Z did get a hefty dose of k.d. this Saturday afternoon as well as this story and a bonus lecture on the dangers of smoking. One of the reasons I quit when Dr. O’C fell pregnant was that I didn’t want to expose my child to second hand smoke and didn’t want him to think that smoking was cool. (That’s assuming that he’ll think I’m cool, an unlikely scenario).  Although, in my sample size of two it seems that children are less likely to smoke if their parents do – Dr. O’C’s folks smoke and she’s never had a cigarette; mine are vehemently anti-smoking and both my sister and I smoke(d).

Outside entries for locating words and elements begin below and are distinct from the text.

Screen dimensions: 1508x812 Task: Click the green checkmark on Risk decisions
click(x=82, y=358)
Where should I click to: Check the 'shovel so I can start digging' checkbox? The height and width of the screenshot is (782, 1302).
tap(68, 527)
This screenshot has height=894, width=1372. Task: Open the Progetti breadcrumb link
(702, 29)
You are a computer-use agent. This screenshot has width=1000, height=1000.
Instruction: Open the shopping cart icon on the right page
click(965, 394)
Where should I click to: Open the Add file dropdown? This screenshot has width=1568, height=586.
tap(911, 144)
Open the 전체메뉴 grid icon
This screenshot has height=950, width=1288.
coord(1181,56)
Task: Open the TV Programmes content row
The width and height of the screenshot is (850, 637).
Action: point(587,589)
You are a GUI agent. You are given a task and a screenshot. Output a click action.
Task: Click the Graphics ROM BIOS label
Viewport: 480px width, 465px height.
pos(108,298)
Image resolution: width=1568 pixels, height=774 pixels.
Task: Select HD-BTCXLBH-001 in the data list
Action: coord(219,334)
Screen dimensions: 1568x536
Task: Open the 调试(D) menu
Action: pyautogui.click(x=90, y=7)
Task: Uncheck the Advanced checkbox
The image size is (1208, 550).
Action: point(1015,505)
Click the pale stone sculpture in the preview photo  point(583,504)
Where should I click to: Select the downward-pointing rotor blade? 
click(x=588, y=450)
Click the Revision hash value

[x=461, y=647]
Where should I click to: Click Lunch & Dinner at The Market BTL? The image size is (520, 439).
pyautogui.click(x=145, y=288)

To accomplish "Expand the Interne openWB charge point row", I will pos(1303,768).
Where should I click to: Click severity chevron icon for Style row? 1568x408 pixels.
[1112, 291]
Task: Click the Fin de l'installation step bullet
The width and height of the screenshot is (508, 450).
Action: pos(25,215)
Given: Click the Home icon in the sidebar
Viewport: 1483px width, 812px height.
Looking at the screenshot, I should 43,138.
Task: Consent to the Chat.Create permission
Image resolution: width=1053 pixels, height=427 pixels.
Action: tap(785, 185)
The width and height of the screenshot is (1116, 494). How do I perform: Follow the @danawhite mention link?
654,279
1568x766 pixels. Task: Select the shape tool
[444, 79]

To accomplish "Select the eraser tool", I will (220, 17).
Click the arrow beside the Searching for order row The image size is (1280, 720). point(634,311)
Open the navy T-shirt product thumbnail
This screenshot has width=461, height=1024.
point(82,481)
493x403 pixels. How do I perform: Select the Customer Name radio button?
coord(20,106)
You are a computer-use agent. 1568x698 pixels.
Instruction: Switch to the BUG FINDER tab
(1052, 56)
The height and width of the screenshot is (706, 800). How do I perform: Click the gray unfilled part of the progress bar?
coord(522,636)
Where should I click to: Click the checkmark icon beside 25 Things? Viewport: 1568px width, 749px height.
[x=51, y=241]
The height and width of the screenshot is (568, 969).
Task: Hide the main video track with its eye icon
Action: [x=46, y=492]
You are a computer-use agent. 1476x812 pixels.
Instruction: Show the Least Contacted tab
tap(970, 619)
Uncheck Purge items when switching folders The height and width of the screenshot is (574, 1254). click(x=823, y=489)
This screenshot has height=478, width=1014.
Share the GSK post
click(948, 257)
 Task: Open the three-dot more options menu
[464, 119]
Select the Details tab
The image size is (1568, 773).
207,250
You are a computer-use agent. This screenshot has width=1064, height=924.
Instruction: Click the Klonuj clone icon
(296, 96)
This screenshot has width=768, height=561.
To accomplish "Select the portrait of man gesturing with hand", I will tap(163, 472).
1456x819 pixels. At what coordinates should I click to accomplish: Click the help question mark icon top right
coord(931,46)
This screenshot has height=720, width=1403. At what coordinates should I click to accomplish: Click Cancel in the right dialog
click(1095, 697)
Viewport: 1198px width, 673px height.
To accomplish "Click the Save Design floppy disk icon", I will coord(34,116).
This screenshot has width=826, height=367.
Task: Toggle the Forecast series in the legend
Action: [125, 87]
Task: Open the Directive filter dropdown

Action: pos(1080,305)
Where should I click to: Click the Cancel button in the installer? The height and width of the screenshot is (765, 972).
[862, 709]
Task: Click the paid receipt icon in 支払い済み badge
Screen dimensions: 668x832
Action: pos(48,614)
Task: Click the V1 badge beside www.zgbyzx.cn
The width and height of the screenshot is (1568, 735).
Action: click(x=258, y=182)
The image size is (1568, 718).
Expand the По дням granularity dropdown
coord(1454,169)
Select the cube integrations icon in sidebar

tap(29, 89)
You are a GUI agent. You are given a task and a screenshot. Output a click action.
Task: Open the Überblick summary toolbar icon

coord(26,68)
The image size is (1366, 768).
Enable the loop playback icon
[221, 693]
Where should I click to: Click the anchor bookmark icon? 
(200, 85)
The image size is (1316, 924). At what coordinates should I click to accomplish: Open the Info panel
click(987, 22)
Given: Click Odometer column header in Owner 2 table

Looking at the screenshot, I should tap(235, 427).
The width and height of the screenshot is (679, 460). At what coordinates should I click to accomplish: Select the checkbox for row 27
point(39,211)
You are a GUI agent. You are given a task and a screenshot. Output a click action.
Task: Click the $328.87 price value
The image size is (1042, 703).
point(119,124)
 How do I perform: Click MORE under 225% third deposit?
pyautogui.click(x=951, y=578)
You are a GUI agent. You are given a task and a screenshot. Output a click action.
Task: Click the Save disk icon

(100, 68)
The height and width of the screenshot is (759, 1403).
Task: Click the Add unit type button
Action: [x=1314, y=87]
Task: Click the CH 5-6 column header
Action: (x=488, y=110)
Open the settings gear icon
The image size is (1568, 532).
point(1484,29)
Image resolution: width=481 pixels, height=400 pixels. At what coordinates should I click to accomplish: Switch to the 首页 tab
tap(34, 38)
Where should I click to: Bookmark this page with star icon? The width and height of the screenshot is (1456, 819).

It’s neither here nor there as the lecture and story were pretty well ignored – a response to which I should probably get familiar. But he liked the music. Z’s a sucker for a good sing-song, and if  accompanied by melodramatic lip-synching and maraca shaking, he can be held rapt for a good two to three minutes.  Z seems to like a good torch song.

“Don’t Smoke in Bed” opens “Drag” and “I Dream of Spring” is from k.d. lang’s newest release “Watershed”. Both of these are available from k.d. lang.